Description
Immediately south of the Anapo and Ciane Rivers, which join just before they flow into the sea, is the site of this Temple of Zeus. Take the SS 115 Ragusa road as far as the bridge over the rivers and then climb up the narrow road on the right to a small hill. Here can be seen all that remains of the temple, the foundations on which two columns have been re-erected. This, too, is a place away from the normal tourist route and in romantic surroundings.
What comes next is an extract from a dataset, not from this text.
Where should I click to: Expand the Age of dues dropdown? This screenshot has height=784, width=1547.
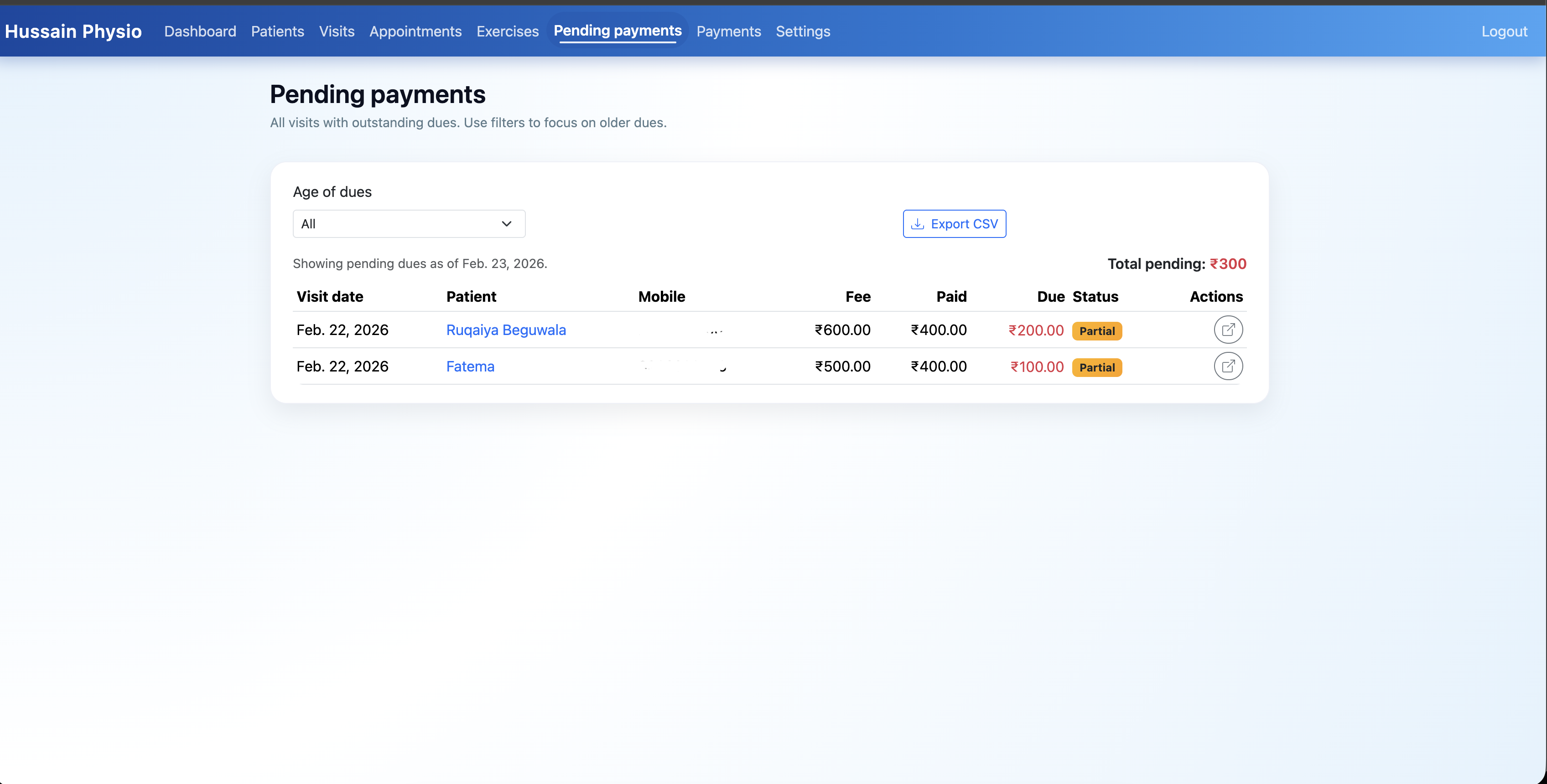(x=408, y=224)
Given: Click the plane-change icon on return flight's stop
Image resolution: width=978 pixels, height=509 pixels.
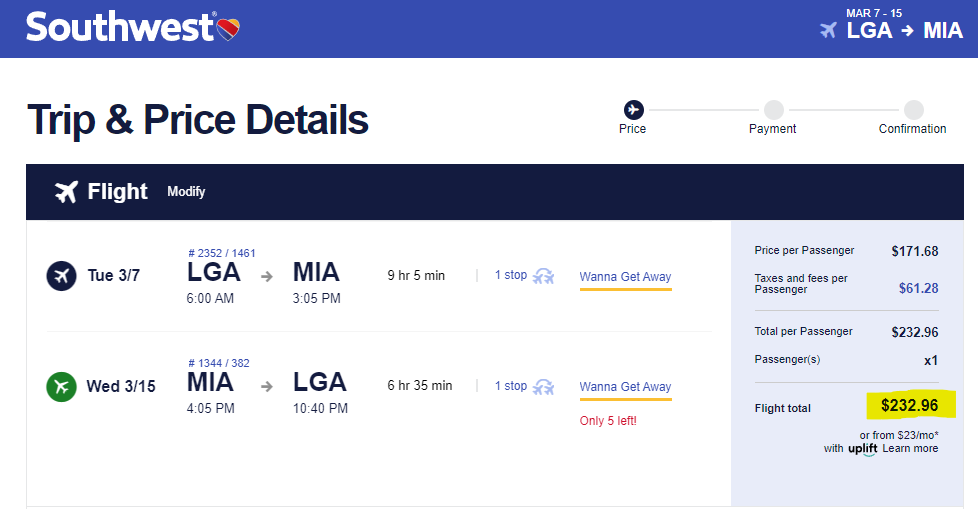Looking at the screenshot, I should (543, 387).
The Temple of Zeus of Olympia was built c. 560 B.C., 10 years after the Temple of Apollo in Syracuse, to which it is similar in some ways. It too has six monolithic columns 8m/26ft tall at each end and 17 along the sides, colored terracotta cladding on the geison (cornice), a double portico and deep in the long cella an adyton accessible only to the priest. Records state that in 480 B.C. Gelo, following his victory over the Carthaginians at the battle of Himera, as well as endowing the Temple to Athena (now the Cathedral) in the city also gave a golden cloak as a thanksgiving gift to Zeus in Olympieion. It is said that to make it required an incredible 85 talents of gold (one talent equaled 26.196kg/57.33lb) - by comparison, 40 talents was sufficient to make the Statue of Athena by Phidias in the Parthenon at Athens. However, the golden cloak did not last long as a gift to the gods - Dionysios I seized it for himself about 400 B.C. and replaced it with a cloak of wool.